Existe algo de magnético em efemérides que coincidem com dezenas completas. Talvez o simbolismo dos decênios, centenários e milênios decorra do fato de que manifestam uma temporalidade longeva, mais persistente que o corre-corre cotidiano. No caso de Tomie Ohtake - nascida em 1913, na cidade de Kyoto, no Japão -, novembro de 2013 representa, ao mesmo tempo, um marco e uma data qualquer, pois, enquanto recebe as devidas homenagens, a artista sustenta o trabalho rotineiro em seu ateliê, pinta e estuda as formas como sempre fez.

Em seu temperamento, Tomie combina o sentimento de urgência com a atitude serena. Sempre produziu sabendo que tinha começado a pintar relativamente tarde, aos 39 anos, depois de dedicar-se principalmente à família. Mas hoje nota também que já trabalha há muito tempo, e que as décadas tornaram difícil lembrar todos os detalhes. O fato é que nessa longa trajetória foi curto o intervalo entre as primeiras aulas com o pintor japonês Keiya Sugano durante um mês, em 1952, e sua primeira exposição individual no Museu de Arte Moderna de São Paulo (MAM-SP), em 1957 - um dos vários atestados de sua rápida incorporação ao meio artístico.

No horizonte da arte brasileira da década de 1950, Tomie alimentava as explorações da forma abstrata, como faziam Waldemar Cordeiro e Willys de Castro. Entretanto, ao contrário desses exemplos ligados respectivamente ao concretismo e ao neoconcretismo, evitava filiar-se a grupos ou programas rígidos. Mais especificamente, a produção da artista era então associada à abstração informal - na qual as obras resultam do manuseio expressivo e espontâneo dos materiais da pintura, sem aludirem à representação de figuras ou aos esquemas geométricos. Mas também em relação a esse repertório Tomie preferia conviver sem comprometer-se.
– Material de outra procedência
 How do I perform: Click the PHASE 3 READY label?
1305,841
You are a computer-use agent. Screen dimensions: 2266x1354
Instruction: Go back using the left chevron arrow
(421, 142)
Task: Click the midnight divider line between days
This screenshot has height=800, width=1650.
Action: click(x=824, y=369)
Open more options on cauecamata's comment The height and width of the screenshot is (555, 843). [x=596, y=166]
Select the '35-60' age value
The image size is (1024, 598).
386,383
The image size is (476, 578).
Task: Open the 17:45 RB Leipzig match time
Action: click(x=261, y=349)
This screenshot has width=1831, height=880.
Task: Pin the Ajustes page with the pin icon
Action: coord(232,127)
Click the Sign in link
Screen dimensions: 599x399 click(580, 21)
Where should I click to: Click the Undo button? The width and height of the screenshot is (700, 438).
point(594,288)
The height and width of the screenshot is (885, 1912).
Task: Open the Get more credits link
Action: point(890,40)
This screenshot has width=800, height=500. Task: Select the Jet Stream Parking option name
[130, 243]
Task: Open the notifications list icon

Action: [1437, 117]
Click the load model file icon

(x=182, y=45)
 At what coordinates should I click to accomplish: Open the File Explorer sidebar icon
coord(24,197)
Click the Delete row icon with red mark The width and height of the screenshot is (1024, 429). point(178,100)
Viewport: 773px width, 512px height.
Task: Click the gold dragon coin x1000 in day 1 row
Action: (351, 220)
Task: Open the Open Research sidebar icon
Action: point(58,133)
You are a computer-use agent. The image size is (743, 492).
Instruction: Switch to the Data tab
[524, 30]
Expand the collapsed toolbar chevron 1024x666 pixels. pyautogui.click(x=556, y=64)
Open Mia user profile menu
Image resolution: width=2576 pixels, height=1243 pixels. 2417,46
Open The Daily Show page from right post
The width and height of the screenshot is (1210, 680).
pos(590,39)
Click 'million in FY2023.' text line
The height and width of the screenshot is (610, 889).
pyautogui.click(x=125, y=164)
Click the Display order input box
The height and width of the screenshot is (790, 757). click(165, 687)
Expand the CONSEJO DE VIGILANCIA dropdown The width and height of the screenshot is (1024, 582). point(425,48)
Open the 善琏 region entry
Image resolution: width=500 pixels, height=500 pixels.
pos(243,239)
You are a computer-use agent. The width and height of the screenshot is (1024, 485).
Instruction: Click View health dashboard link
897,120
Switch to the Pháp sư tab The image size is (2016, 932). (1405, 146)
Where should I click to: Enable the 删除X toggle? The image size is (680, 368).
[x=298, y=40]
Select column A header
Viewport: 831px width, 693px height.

O programa artístico de Tomie consiste - se for possível resumi-lo em poucas palavras - no jogo contínuo com um vocabulário de formas e cores que ao longo dos anos percorrem as diversas materialidades da tinta a óleo, da tinta acrílica, das serigrafias, litogravuras e gravuras em metal, além dos volumes em concreto e das chapas e tubos metálicos. Formas e cores usualmente associadas aos repertórios da pintura abstrata construtiva e do informalismo abstrato podem, na sua obra, convergir e contaminar-se mediante uma abordagem lúdica, cíclica e não dogmática.

Na narrativa mais consolidada acerca da arte brasileira, uma geração de artistas ativos no princípio da década de 1960 foi reconhecida por ter explodido os limites da arte rejeitando molduras, museus e toda delimitação que separasse o ato criador da vida real dos corpos e das ruas. No caso de Tomie, nunca foi necessário afastar-se da pintura para que se sentisse liberada dos seus paradigmas e delimitações; bastou dar vazão à pesquisa, deixando de lado tudo que lhe parecia artificial. Sobrou então uma dinâmica de constante redescoberta da forma abstrata, que se faz urgente pelas inúmeras possibilidades que pode encontrar, mas também relaxada pela certeza de que seu desenrolar não prevê a chegada a um ponto final ideal e estático. Sua obra - que, além da pintura, envolve gravura (serigrafia, litografia e gravura em metal), esculturas e muitas obras públicas -, já foi exposta em diversos museus e galerias no Brasil e no exterior, destacando-se em eventos como a Bienal de Veneza e a Bienal de São Paulo em várias edições.

Em mais uma demonstração de urgência e tranquilidade, Tomie abdica de intitular suas obras, dando ao espectador a oportunidade de encontrar por si mesmo quaisquer simbolismos. Isso não quer dizer que ela prescinda do direito de sugerir cosmologias - elas estão aí, muito claras na reiteração de certas formas e atmosferas, mas não aceitam restringir-se a um nome, a uma metáfora única.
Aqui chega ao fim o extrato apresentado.